Will Amanda Knox Spend a Third Year in Perugia?

Inconsistencies in Knox's and Sollecito's Alibis

It may seem hard for some to imagine that Sollecito, an engineering student, and his girlfriend of one week, Knox would have taken part in such a horrible crime. But seeming inconsistencies in their dual alibis, some forensic evidence -- including a knife with Knox and Kercher's DNA on it -- and the fact that Knox wrote a statement saying she might have been at the scene, after an all-night interrogation without a lawyer, has placed the former couple in the center of this international firestorm. To the press and the attorneys for both sides, they are either cunning and cold-blooded killers, or they are young innocents who truly were in the wrong place at the wrong time.

For nearly 12 hours over the course of two days last weekend, Knox answered questions from a half dozen lawyers and one of the judges. She spoke mostly in Italian, and seemed calm and confident on the stand. Her answers were often long and the judge several times asked her to answer more directly. But there is much to explain, and much that is lost in translation, despite Amanda Knox's fluency.

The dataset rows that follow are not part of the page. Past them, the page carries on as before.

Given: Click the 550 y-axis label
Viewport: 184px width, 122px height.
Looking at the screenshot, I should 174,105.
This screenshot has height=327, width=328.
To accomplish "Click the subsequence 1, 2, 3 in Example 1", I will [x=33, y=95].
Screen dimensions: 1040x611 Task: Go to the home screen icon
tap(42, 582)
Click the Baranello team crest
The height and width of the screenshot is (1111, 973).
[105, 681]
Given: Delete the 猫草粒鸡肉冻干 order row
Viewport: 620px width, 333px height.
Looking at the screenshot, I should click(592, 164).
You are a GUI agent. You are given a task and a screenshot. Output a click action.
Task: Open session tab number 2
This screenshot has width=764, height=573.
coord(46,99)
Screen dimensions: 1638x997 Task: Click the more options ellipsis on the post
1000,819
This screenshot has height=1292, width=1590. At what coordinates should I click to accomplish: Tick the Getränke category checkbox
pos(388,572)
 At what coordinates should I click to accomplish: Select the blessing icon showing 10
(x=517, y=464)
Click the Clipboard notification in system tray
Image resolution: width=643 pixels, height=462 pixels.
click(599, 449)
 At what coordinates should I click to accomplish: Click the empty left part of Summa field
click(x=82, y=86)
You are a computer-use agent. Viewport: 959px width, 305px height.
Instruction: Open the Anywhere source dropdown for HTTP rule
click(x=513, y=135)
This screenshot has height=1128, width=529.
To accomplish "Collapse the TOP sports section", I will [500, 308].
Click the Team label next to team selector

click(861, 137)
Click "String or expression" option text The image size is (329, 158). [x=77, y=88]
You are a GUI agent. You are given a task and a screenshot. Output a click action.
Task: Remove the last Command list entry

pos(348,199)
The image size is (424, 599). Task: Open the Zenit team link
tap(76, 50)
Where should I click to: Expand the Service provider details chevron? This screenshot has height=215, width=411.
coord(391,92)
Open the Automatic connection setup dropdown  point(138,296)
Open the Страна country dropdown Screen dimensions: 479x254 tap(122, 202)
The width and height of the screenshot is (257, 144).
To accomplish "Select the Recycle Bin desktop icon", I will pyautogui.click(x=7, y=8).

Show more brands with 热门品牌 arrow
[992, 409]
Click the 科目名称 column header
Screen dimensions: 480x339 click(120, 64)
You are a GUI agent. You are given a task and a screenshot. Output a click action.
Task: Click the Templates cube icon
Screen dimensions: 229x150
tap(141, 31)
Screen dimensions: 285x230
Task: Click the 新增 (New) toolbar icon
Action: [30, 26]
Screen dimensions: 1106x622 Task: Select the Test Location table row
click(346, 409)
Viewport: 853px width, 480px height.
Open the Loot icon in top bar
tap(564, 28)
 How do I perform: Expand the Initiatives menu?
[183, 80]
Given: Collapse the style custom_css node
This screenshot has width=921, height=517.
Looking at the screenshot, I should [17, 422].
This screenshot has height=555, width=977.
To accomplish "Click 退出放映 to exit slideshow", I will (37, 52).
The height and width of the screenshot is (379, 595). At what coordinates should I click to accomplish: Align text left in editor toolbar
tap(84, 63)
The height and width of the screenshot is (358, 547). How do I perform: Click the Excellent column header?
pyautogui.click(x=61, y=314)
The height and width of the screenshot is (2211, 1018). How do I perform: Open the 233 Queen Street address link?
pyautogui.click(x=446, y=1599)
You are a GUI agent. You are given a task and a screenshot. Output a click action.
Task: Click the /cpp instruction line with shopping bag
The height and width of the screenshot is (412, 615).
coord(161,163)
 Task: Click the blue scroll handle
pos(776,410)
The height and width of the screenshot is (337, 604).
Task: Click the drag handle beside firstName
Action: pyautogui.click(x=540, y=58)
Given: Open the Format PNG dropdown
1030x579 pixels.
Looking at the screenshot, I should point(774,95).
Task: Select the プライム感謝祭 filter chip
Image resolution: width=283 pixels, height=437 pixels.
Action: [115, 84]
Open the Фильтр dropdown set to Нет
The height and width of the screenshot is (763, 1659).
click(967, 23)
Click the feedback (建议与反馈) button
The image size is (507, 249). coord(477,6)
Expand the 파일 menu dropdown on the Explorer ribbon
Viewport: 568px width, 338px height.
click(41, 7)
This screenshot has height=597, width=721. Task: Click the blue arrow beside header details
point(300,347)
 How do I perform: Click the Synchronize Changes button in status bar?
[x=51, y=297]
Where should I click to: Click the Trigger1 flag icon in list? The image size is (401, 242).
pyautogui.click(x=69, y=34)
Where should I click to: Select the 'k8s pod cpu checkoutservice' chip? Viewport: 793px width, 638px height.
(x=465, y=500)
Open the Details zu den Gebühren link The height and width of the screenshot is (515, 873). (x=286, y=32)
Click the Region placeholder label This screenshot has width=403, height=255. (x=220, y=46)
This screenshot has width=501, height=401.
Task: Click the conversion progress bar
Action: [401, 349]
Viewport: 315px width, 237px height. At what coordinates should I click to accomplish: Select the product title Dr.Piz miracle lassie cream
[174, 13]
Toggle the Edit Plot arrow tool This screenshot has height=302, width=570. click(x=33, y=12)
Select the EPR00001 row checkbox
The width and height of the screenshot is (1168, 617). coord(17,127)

Knox explained the vague confession by saying she was beaten and bullied by Italian police, and that she was called "a stupid liar."

"I was very, very scared," she said. "Because they were treating me so badly, and I didn't understand why." The Perugia police department is now reportedly threatening to sue Knox for slander.

However, there are some things that do need to be sorted out by the defense in the coming weeks, such as small amounts of mixed blood and DNA in the bathroom the women shared. On the stand, Knox said she hadn't noticed any blood when she was last in the bathroom the day before the grisly killing.

The next morning she came home from her boyfriend's, she testified, to take a shower. But she was asked: If the house was cold -- this was early November and there was no heat in the cottage -- why would she take a shower? And only after the shower did she notice any blood. "I touched them with my fingers," she told the court. "They were dried."

But as far as her supporters are concerned, the lack of evidence of Knox in the room where Kercher's body was found, naked except for her shirt, her body covered with a comforter, is the clearest indication of Amanda's innocence. "Not a speck of hair, not a fingerprint, no pieces of DNA to any degree in that room -- and have it cleaned up. It is impossible, impossible," said her father.

But as many questions as Knox may have answered on the stand, she raised a few new questions. She struck a strange chord with some when she described the details of Kercher's death as "yucky," a reference to an episode of CSI she had seen about a stabbing.

The British press seized on that as an example of her insensitivity, and indeed the young American abroad is being judged, it seems, as much on how she delivers her message as what she says. Asked what she recalled about finding out her roommate had been killed, she said she was "shocked. … I could not imagine something like that." Then, she added: "In the end I only knew her a month, and more than anything … I am thinking of how to move forward with my life."